» **Supplied information**:
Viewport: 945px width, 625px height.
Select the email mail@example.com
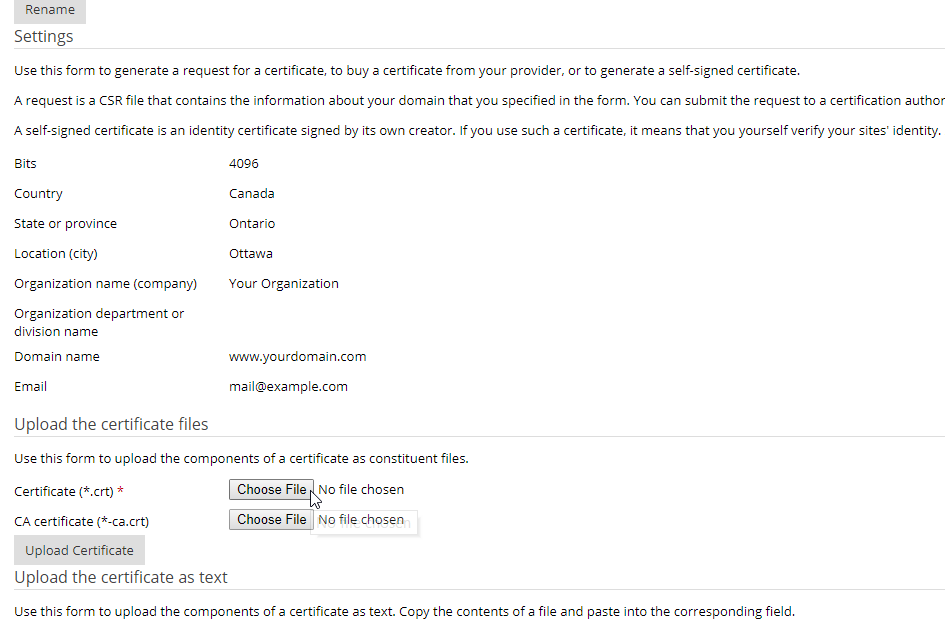pos(288,387)
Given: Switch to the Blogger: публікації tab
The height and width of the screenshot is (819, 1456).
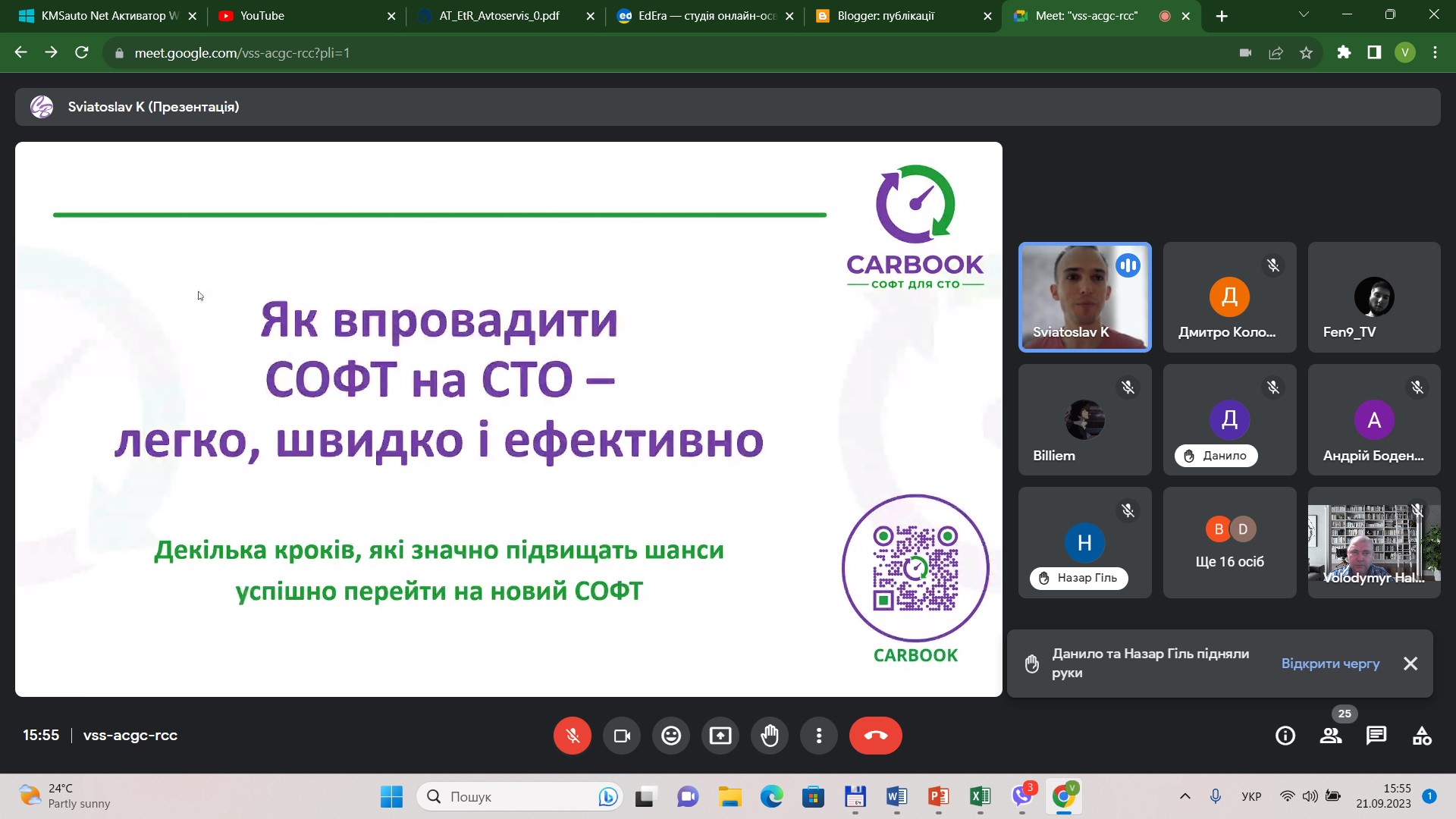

» **Given instruction**:
Arrange the material from the line containing "Given: Switch to the Blogger: публікації tab" through the end of the material as a Markdown table with the columns Row and Line, skipping blank lines and leaving out the pictures.

» **Full answer**:
| Row | Line |
|---|---|
| 1 | Given: Switch to the Blogger: публікації tab |
| 2 | The height and width of the screenshot is (819, 1456). |